Over the past few years I’ve seen a steady rise in the number of jingoistic and sexist comments in my Facebook feed which has made me feel very uncomfortable. Initially most came in the form of “ecards” and posts shared from sites such as Britain First, which were easy to block from my newsfeed. Then, as the EU referendum got underway, the rise in racism, intolerance and misogyny in newspapers, TVs news and my newsfeed became impossible to ignore. 
The number of racist hate crimes was reported to have gone up by 58% in the week after Brexit! The increase over the month of July 2016 was 41%. Initially the reported crimes were against EU nationals, some of whom had lived in Britain for decades. I struggle to forget the harrowing phone call one German lady made to LBC, where she described having dog excrement thrown at her door and her friends telling her they didn’t want to see her. She was too scared to leave her house, where she has lived since the 1970s. Or the death of Arek Jozwik, who was attacked because he was heard speaking polish. Brexit appeared to give some people permission to be overtly racist. I’m not making any judgement about the outcome of the referendum, I’m horrified that people think it gives them a right to be violent and abusive. However hate crime hasn’t been restricted to EU nationals. Muslim women are reporting that they are now routinely yelled at and abused, physically as well as verbally. Doctors are being asked “when are you going home” by patients. 

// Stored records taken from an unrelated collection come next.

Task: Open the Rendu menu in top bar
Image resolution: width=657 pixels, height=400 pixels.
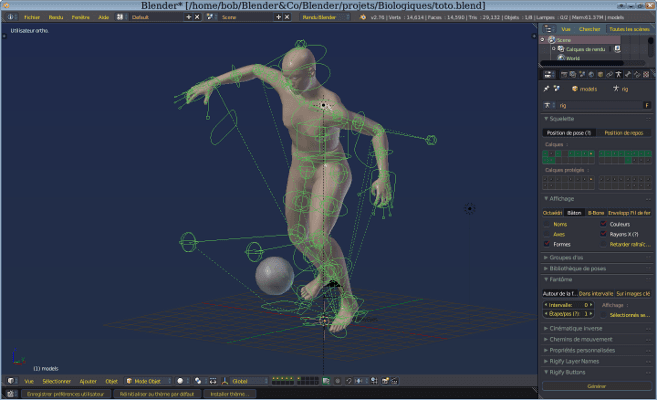Action: (x=56, y=17)
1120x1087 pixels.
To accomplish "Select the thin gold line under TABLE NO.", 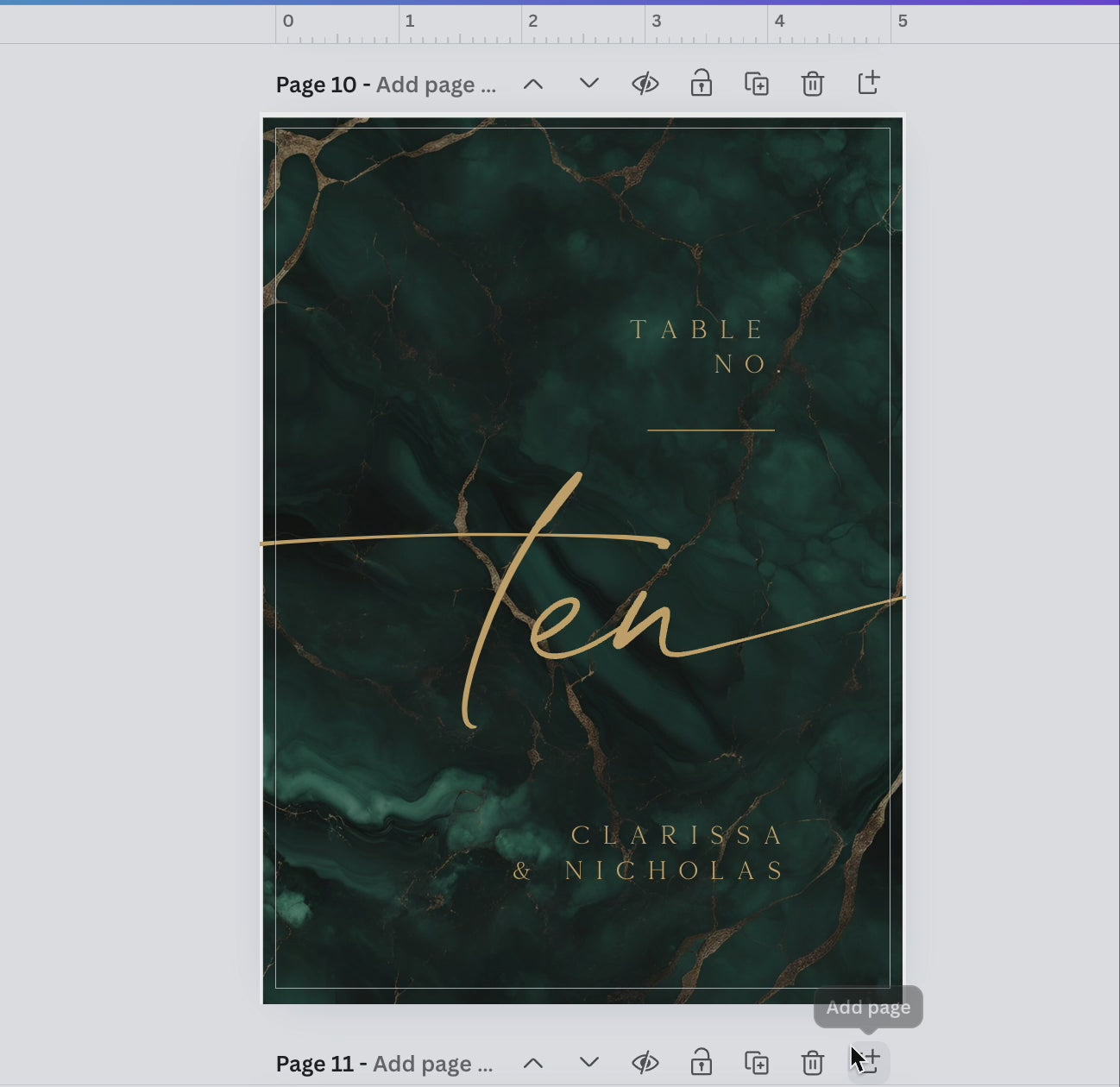I will [710, 430].
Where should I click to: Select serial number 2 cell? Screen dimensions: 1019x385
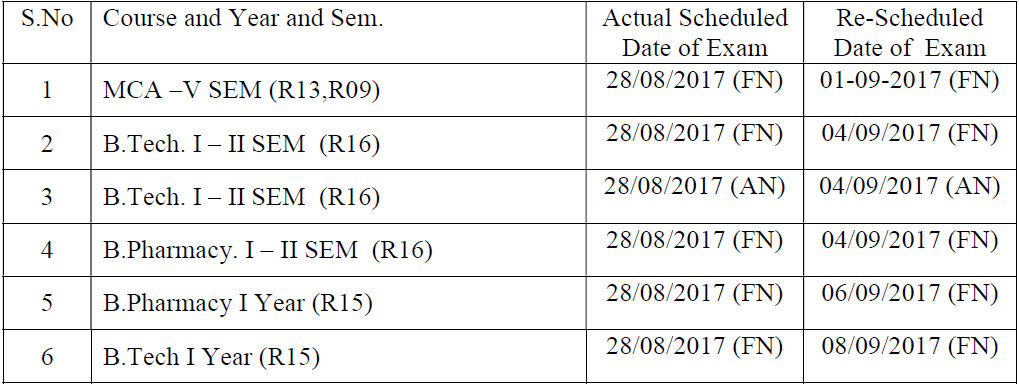(x=47, y=144)
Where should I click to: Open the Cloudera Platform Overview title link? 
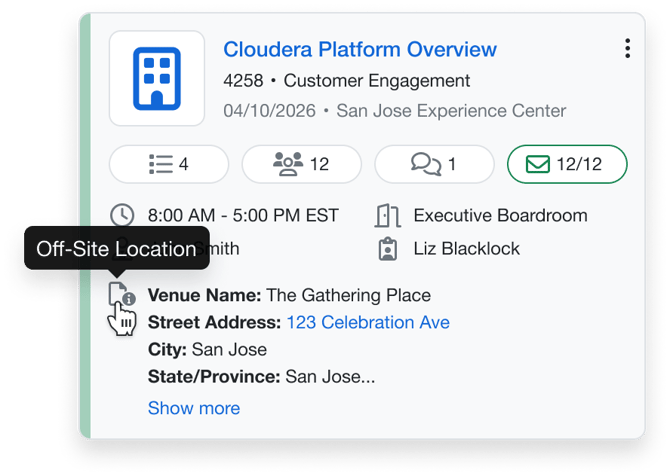(x=359, y=49)
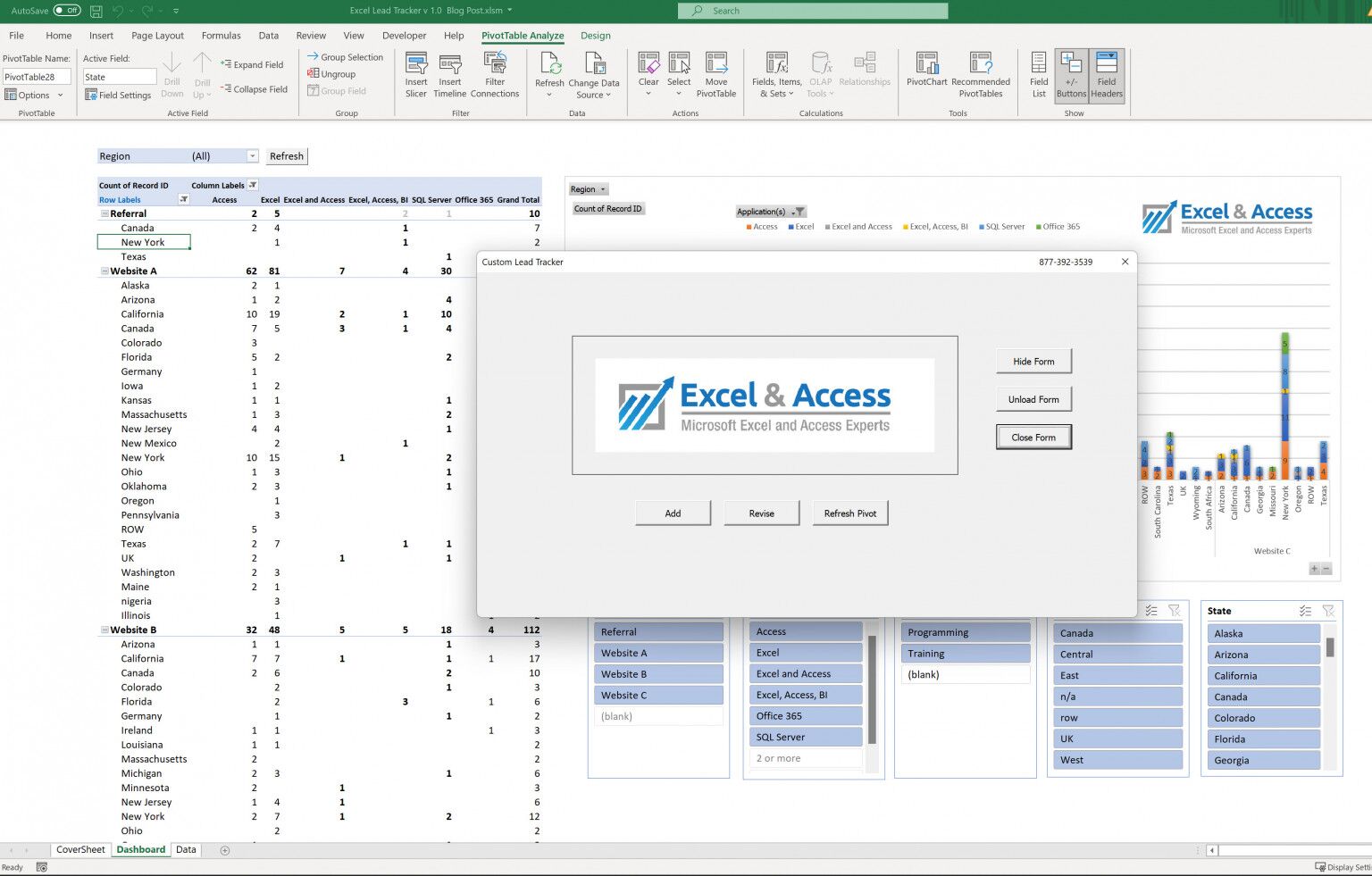Switch to the Design ribbon tab
Viewport: 1372px width, 876px height.
pos(595,36)
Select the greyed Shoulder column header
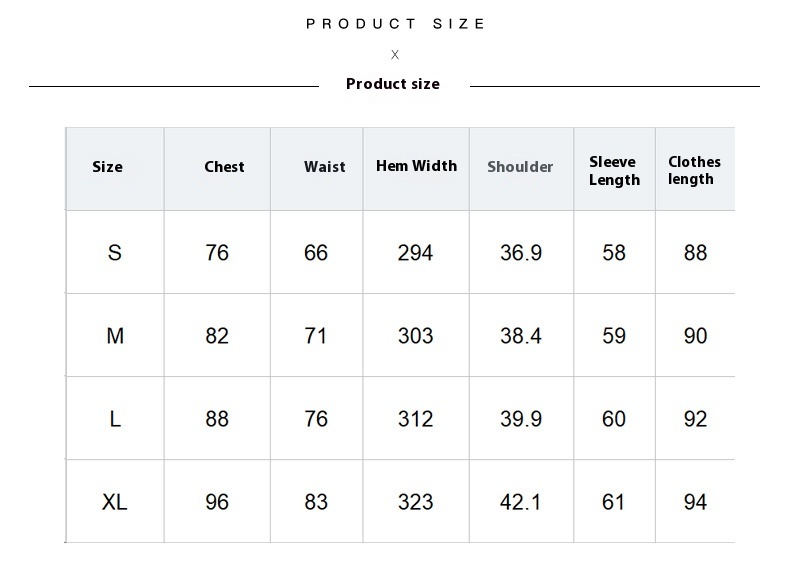 click(x=520, y=167)
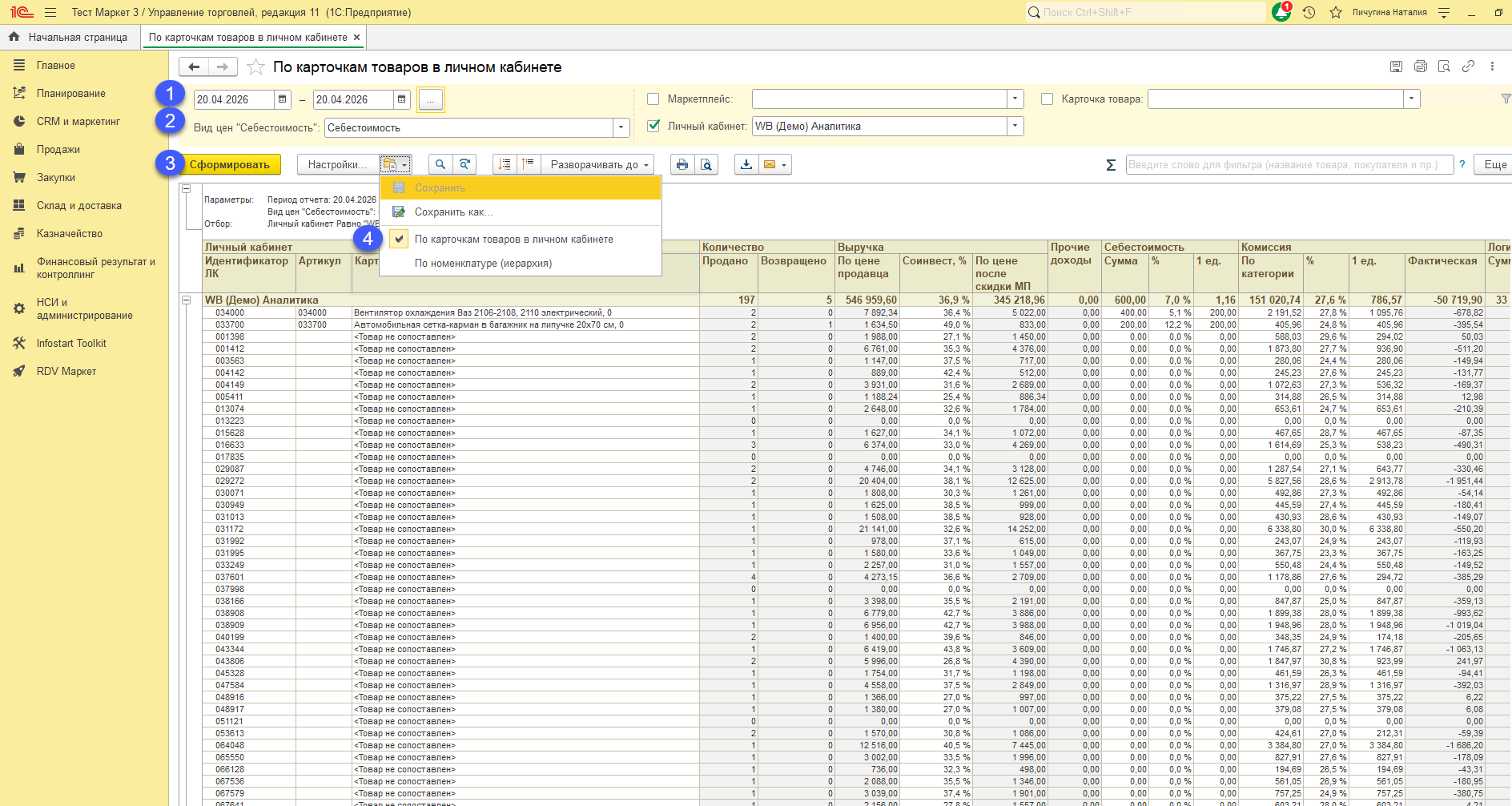The height and width of the screenshot is (806, 1512).
Task: Expand the Себестоимость price type dropdown
Action: (x=621, y=127)
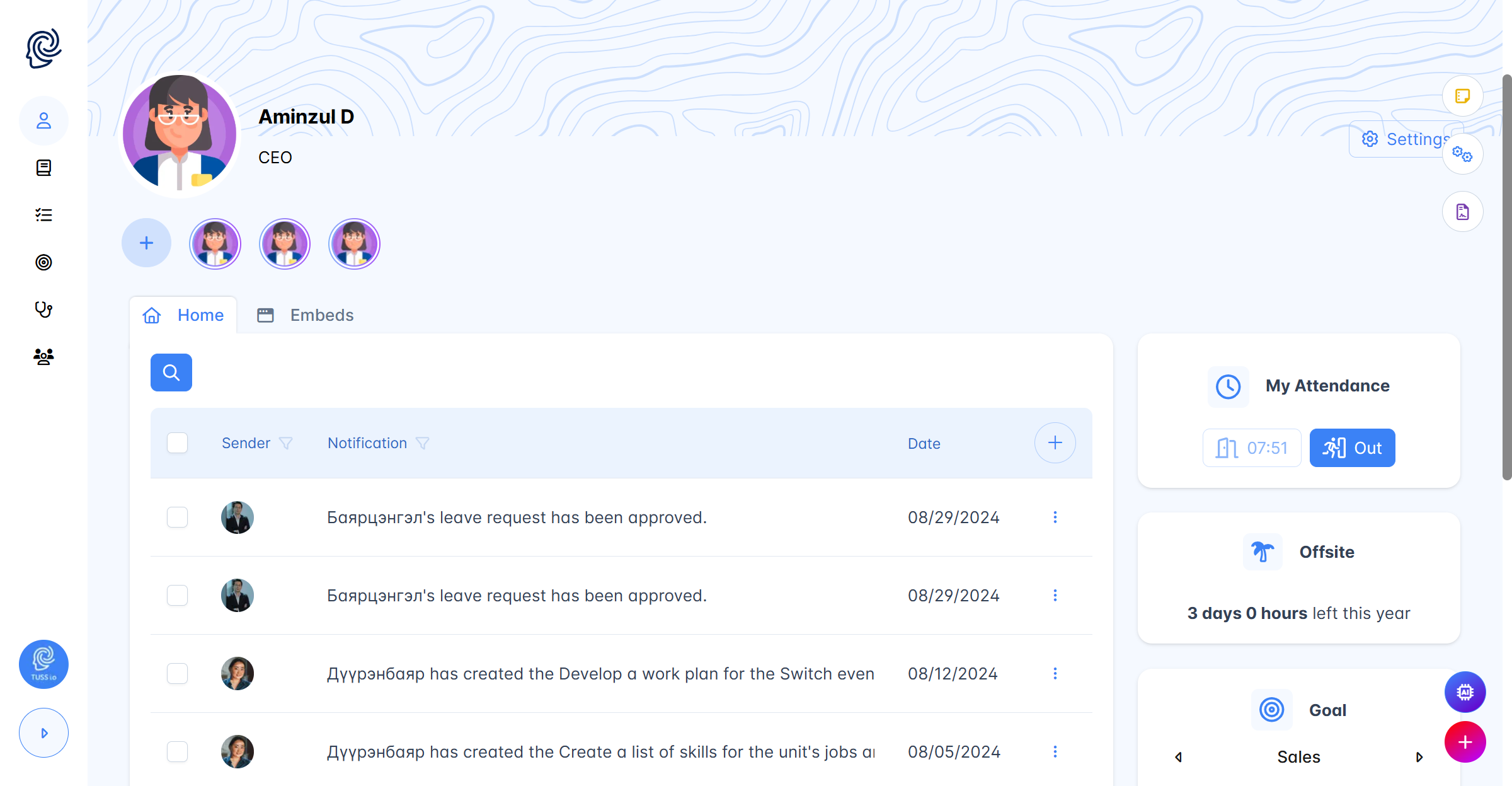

Gina Miller became the target of a hate campaign when she argued that Parliament, not the government, should invoke Article 50. Her arguments were upheld in court, twice. She received racial abuse and death threats. I fully admit that up until then I’d been burying my head in the sand and, although I knew about much of the vitriol that was being thrown at women who dared to be clever and successful, I hadn’t really engaged with it. Mary Beard gets abuse, rape threats and death threats because she presents history programmes on tv. Caroline Criado-Perez campaigned to have Jane Austen put on a bank note and received rape and death threats. Beth Tweddle, our most successful gymnast to date, has spoken about the abuse she receives about her appearance on social media. In September 2016 a House of Commons Select committee reported that 59% of girls and young women (aged 13 to 21) had faced some form of sexual harassment at school or college in the past year and that sexual harassment has become part of school life. 
I marched because I don’t think that any of this should be tolerated. The incidents I have sited all occurred in our country – our Great Britain. Also I haven’t mentioned the bullying and abuse of disabled people or the horrendous domestic abuse statistics. Piers Morgan asked on itv breakfast why we weren’t marching against Saudi Arabia where women’s rights appear to be non existent. I feel that it’s a disingenuous question. I’m not for one minute suggesting that being a woman in the Middle East, or India, or anywhere else is comparable to our experiences, but we need to make sure that women and girls in our country – no matter their religion, race, sexual orientation- feel safe, feel their rights are taken seriously. It’s only a starting point. It’s true, women’s rights are equal rights.